By Abigail Hartevelt of The Daily Post -
Elliott Crimp in hospital. Photo / Supplied
Elliott Crimp in hospital. Photo / Supplied

For the past five or six years Rotorua couple Kushla and James Crimp have been focused on trying to build up assets for their three children's futures.

Mrs Crimp says that focus has now changed after their youngest son, 3-year-old Elliott, was diagnosed with meningococcal C in September and is still in Auckland's Middlemore Hospital.

Elliott has had the toes on one foot and part of his other foot amputated. He has also lost parts of three fingers and doctors will soon decide whether to amputate all of one foot and possibly some of that leg. He is still to undergo skin grafts.

When The Daily Post caught up with the Crimp family just before Christmas they were back in Rotorua having a break while Mrs Crimp's mother was staying in hospital with Elliott.

Elliott spent Christmas in hospital with his family but had earlier told Santa that he did not want to spend his 4th birthday, on January 8, in hospital.

He will still be in hospital on his birthday but the family intend to take him out somewhere.

Mrs Crimp approached Operation Sugar - a non-profit group that provides free custom-made birthday cakes to seriously ill children - and they are going to make a Lightning McQueen cake for Elliott for his birthday.
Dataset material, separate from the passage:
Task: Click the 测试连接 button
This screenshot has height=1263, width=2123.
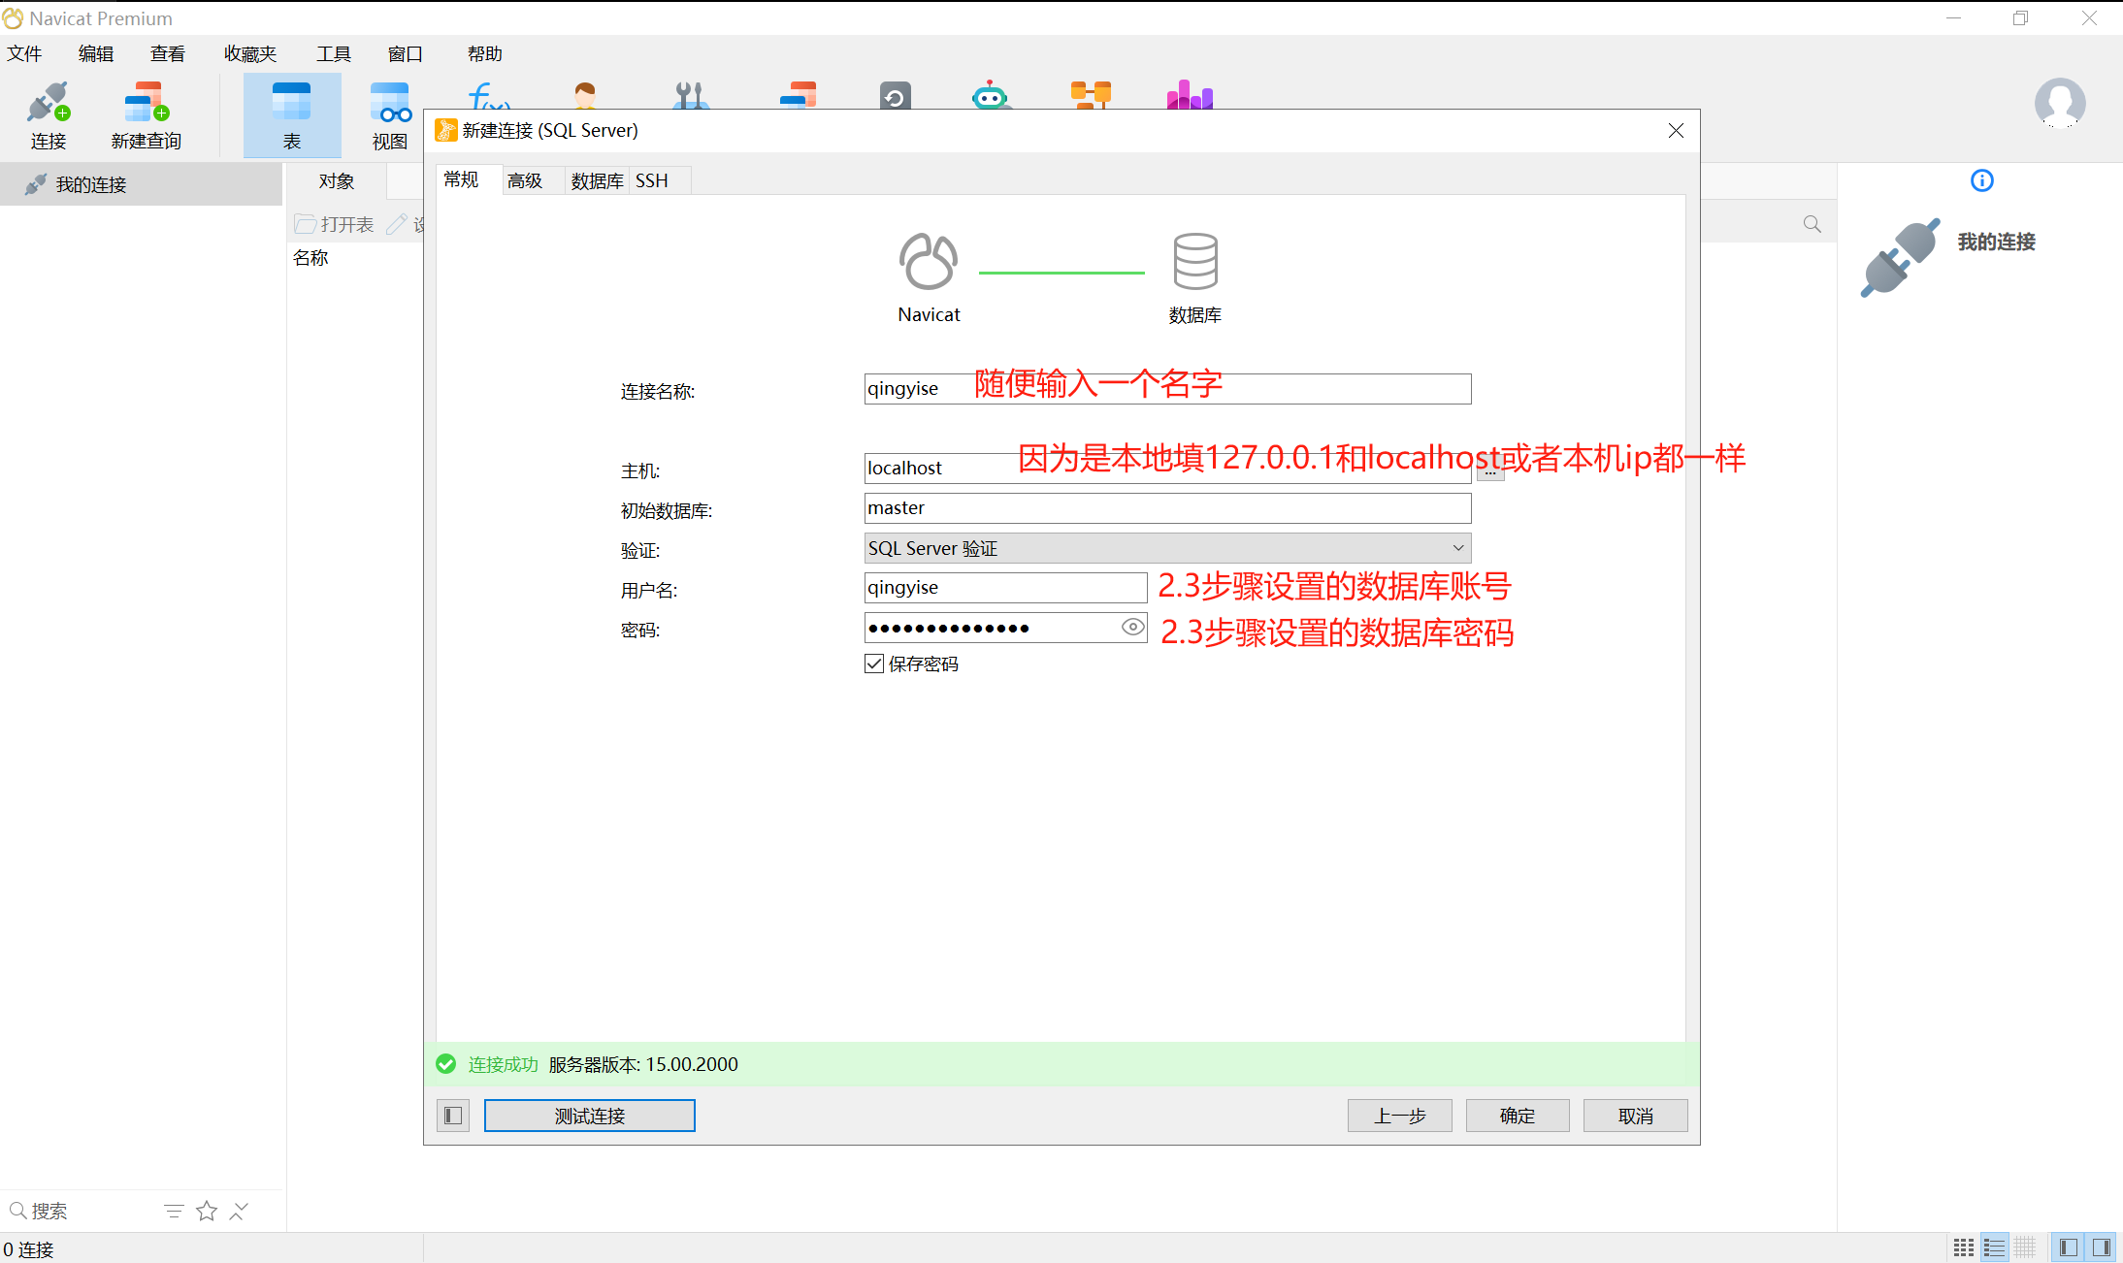Action: [589, 1116]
Mrs Crimp said the recovery progress had slowed down and this month doctors will decide whether to amputate Elliott's right foot or part of that leg to below the knee.
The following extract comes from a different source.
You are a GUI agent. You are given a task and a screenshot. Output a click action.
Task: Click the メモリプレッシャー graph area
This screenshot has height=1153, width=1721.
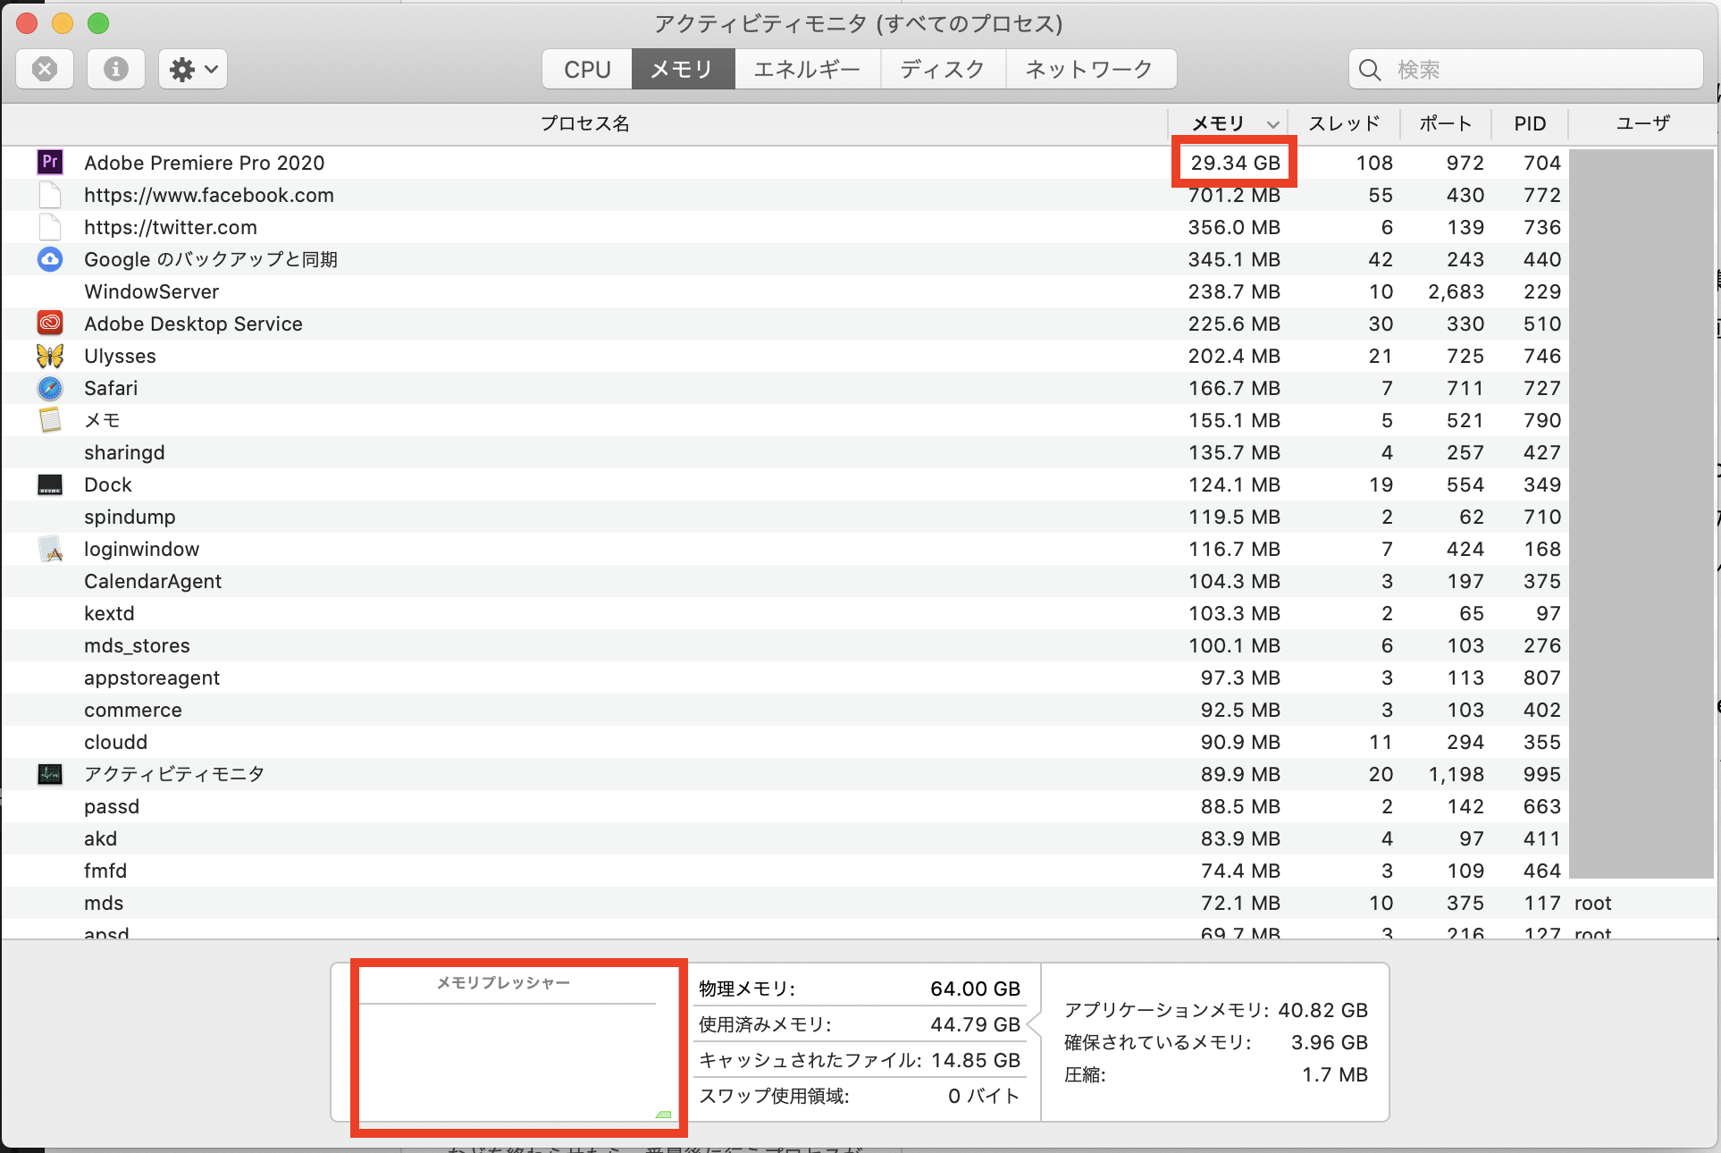click(508, 1061)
"He has no bandages on his upper body which is good. We can take him for a walk in his wheelchair."

The family have taken him to Kelly Tarlton's underwater aquarium and Motat (Museum of Transport and Technology).

Mrs Crimp is hoping her son will be out of Middlemore within the next two to three months and then he will go to the Wilson Home on Auckland's North Shore for rehabilitation.

Mr Crimp, who works in the mines in Australia, has now returned home for at least two months.

"When we need for him to go back he will go but for now he is going to stay," Mrs Crimp said.

Mrs Crimp described 2012 as an "eye-opening year".

"It has been the worst year we've had but this year is going to be the greatest. Elliott is going to be home."

Mrs Crimp said driving through the Mamaku Ranges the other week she said she thought about the day when they would be driving through there once more and bringing Elliott home.

"That is going to be awesome ... Family has always been the most important thing but this sort of puts everything into a different light. We have spent the last five or six years trying to build up assets for when we are not around. Now it's who cares about later on. We want to live for now."